===== MATERIAL TO PROCESS =====

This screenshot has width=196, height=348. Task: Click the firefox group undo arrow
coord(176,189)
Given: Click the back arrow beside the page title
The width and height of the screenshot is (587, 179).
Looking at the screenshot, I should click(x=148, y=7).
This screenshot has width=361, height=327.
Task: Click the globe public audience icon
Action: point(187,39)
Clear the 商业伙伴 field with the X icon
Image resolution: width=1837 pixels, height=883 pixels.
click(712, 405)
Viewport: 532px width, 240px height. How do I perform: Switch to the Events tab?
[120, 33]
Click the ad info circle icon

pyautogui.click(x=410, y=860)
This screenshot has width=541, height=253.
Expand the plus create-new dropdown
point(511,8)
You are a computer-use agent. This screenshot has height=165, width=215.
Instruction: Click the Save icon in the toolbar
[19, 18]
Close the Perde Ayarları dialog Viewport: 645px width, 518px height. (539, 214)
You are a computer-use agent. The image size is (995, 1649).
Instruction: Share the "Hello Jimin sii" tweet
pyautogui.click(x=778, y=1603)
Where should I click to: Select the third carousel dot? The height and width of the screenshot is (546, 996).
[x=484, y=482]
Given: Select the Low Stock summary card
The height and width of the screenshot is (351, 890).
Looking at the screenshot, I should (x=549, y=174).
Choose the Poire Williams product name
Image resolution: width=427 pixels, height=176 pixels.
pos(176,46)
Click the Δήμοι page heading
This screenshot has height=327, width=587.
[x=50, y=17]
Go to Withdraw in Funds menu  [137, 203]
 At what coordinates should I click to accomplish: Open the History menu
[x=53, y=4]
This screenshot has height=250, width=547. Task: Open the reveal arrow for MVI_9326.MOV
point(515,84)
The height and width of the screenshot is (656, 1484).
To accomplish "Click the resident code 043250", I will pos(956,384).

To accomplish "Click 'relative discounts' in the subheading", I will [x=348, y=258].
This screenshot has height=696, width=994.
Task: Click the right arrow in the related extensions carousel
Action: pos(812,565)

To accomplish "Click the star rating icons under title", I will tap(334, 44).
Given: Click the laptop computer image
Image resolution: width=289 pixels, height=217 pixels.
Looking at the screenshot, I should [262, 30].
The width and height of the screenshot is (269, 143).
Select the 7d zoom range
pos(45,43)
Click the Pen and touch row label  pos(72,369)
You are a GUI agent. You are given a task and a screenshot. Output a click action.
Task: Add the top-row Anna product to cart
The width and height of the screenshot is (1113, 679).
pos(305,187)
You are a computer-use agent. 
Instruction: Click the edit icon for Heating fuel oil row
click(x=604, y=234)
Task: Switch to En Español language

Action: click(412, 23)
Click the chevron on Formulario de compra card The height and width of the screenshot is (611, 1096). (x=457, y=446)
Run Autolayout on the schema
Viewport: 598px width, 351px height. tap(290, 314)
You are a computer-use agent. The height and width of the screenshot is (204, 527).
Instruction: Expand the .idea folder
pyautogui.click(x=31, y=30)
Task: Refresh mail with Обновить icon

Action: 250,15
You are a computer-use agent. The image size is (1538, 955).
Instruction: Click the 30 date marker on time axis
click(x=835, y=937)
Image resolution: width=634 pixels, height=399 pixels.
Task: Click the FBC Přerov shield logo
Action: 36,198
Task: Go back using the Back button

=====

▶ EXERCISE GOAL
Your reply should consist of the records, copied exactly.

▶ TASK RESULT
This screenshot has width=196, height=348. Task: Click the firefox group undo arrow
coord(176,189)
Given: Click the back arrow beside the page title
The width and height of the screenshot is (587, 179).
Looking at the screenshot, I should click(x=148, y=7).
This screenshot has width=361, height=327.
Task: Click the globe public audience icon
Action: point(187,39)
Clear the 商业伙伴 field with the X icon
Image resolution: width=1837 pixels, height=883 pixels.
click(712, 405)
Viewport: 532px width, 240px height. How do I perform: Switch to the Events tab?
[120, 33]
Click the ad info circle icon

pyautogui.click(x=410, y=860)
This screenshot has width=541, height=253.
Expand the plus create-new dropdown
point(511,8)
You are a computer-use agent. This screenshot has height=165, width=215.
Instruction: Click the Save icon in the toolbar
[19, 18]
Close the Perde Ayarları dialog Viewport: 645px width, 518px height. (539, 214)
You are a computer-use agent. The image size is (995, 1649).
Instruction: Share the "Hello Jimin sii" tweet
pyautogui.click(x=778, y=1603)
Where should I click to: Select the third carousel dot? The height and width of the screenshot is (546, 996).
[x=484, y=482]
Given: Select the Low Stock summary card
The height and width of the screenshot is (351, 890).
Looking at the screenshot, I should (x=549, y=174).
Choose the Poire Williams product name
Image resolution: width=427 pixels, height=176 pixels.
pos(176,46)
Click the Δήμοι page heading
This screenshot has height=327, width=587.
[x=50, y=17]
Go to Withdraw in Funds menu  [137, 203]
 At what coordinates should I click to accomplish: Open the History menu
[x=53, y=4]
This screenshot has height=250, width=547. Task: Open the reveal arrow for MVI_9326.MOV
point(515,84)
The height and width of the screenshot is (656, 1484).
To accomplish "Click the resident code 043250", I will pos(956,384).

To accomplish "Click 'relative discounts' in the subheading", I will [x=348, y=258].
This screenshot has height=696, width=994.
Task: Click the right arrow in the related extensions carousel
Action: pos(812,565)

To accomplish "Click the star rating icons under title", I will tap(334, 44).
Given: Click the laptop computer image
Image resolution: width=289 pixels, height=217 pixels.
Looking at the screenshot, I should [262, 30].
The width and height of the screenshot is (269, 143).
Select the 7d zoom range
pos(45,43)
Click the Pen and touch row label  pos(72,369)
You are a GUI agent. You are given a task and a screenshot. Output a click action.
Task: Add the top-row Anna product to cart
The width and height of the screenshot is (1113, 679).
pos(305,187)
You are a computer-use agent. 
Instruction: Click the edit icon for Heating fuel oil row
click(x=604, y=234)
Task: Switch to En Español language

Action: click(412, 23)
Click the chevron on Formulario de compra card The height and width of the screenshot is (611, 1096). (x=457, y=446)
Run Autolayout on the schema
Viewport: 598px width, 351px height. tap(290, 314)
You are a computer-use agent. The height and width of the screenshot is (204, 527).
Instruction: Expand the .idea folder
pyautogui.click(x=31, y=30)
Task: Refresh mail with Обновить icon

Action: 250,15
You are a computer-use agent. The image size is (1538, 955).
Instruction: Click the 30 date marker on time axis
click(x=835, y=937)
Image resolution: width=634 pixels, height=399 pixels.
Task: Click the FBC Přerov shield logo
Action: 36,198
Task: Go back using the Back button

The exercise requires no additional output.